Collected data:
--- START ---

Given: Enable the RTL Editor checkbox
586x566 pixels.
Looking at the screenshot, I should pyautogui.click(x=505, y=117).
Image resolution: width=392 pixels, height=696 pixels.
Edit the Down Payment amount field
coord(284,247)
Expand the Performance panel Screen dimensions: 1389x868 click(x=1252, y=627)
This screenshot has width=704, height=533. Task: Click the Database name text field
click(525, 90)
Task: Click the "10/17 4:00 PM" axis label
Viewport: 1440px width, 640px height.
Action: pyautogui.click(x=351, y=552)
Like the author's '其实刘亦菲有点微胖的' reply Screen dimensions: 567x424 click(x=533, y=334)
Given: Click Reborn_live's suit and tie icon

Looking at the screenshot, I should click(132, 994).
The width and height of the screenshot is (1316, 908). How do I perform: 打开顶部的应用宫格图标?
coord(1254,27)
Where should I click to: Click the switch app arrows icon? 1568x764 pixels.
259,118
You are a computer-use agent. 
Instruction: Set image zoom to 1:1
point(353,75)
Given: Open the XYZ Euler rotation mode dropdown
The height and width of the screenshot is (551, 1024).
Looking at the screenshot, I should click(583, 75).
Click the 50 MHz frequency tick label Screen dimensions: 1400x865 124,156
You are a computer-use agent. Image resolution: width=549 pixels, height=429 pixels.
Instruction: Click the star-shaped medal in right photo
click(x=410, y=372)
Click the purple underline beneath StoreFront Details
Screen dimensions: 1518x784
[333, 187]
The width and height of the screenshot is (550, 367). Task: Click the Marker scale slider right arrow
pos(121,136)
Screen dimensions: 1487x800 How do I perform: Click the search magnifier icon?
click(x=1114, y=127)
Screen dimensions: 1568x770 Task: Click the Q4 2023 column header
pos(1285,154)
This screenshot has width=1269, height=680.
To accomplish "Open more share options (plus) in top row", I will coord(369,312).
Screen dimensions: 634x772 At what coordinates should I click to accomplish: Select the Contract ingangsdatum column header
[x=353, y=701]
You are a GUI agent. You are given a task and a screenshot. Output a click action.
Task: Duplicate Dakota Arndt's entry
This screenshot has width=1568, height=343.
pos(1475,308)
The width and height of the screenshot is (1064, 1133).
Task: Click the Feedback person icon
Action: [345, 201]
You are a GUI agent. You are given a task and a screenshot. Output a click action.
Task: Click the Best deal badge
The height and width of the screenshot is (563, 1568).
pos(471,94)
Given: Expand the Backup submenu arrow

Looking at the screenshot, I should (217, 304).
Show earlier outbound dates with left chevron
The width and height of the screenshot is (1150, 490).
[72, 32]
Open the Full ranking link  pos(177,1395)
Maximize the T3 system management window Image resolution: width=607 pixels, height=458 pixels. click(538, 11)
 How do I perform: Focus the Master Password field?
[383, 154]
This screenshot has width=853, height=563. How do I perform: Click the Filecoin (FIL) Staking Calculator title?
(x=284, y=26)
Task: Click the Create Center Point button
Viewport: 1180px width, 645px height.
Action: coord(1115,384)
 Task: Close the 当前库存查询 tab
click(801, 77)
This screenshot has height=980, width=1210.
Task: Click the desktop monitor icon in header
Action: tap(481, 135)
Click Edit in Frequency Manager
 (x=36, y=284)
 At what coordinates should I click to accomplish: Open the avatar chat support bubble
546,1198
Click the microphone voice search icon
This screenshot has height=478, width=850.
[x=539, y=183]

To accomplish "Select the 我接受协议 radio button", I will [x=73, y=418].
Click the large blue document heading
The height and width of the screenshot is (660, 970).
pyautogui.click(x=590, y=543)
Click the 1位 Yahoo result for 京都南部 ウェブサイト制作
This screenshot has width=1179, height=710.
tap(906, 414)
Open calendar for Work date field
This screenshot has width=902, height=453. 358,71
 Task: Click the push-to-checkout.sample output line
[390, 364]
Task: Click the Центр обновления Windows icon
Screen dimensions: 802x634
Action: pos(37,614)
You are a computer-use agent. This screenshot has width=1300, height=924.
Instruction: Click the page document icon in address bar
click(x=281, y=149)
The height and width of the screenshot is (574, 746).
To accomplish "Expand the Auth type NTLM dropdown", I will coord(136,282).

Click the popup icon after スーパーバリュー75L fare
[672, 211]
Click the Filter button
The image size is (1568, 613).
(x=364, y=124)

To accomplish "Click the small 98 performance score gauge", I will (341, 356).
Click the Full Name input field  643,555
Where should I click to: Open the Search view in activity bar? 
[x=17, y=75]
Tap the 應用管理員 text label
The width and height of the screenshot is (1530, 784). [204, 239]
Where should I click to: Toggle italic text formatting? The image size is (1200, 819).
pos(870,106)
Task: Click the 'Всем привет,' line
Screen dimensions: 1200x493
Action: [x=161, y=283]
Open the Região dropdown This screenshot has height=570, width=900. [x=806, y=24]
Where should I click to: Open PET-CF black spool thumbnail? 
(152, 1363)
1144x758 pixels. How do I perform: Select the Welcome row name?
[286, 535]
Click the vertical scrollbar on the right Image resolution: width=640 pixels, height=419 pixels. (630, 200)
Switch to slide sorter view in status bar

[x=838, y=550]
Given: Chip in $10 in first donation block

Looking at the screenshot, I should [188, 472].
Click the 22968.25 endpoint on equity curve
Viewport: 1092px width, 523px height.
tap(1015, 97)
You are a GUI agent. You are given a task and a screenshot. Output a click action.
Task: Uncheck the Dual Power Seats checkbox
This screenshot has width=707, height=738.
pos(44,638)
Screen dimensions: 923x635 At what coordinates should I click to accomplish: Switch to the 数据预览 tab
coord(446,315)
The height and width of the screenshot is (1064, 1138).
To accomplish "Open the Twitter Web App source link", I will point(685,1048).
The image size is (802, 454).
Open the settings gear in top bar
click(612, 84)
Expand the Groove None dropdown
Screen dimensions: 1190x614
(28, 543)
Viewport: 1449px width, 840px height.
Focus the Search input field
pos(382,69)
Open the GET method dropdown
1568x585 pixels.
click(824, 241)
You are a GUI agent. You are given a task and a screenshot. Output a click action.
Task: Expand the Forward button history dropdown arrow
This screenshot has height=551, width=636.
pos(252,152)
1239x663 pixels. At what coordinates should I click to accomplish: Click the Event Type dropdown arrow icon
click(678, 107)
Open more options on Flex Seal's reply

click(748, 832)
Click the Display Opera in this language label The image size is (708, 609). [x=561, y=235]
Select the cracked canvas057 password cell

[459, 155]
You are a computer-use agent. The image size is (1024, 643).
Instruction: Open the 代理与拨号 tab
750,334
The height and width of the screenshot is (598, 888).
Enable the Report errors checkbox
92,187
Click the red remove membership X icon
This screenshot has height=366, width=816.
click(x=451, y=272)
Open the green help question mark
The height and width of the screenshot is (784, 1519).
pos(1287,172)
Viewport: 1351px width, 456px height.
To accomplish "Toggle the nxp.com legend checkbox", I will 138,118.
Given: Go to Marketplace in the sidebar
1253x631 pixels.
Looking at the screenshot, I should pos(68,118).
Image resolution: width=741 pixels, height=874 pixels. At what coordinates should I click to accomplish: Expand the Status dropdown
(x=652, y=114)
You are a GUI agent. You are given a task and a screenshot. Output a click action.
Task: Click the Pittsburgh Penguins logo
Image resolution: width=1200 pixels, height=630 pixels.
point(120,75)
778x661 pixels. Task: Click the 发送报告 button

--- END ---

→ About this task: Identify the lines above with the word "computer". Copy them.

→ Answer section:
You are a computer-use agent. 
You are a computer-use agent. Image resolution: width=549 pixels, height=429 pixels.
You are a computer-use agent. This screenshot has width=1300, height=924.
You are a computer-use agent. The image size is (1024, 643).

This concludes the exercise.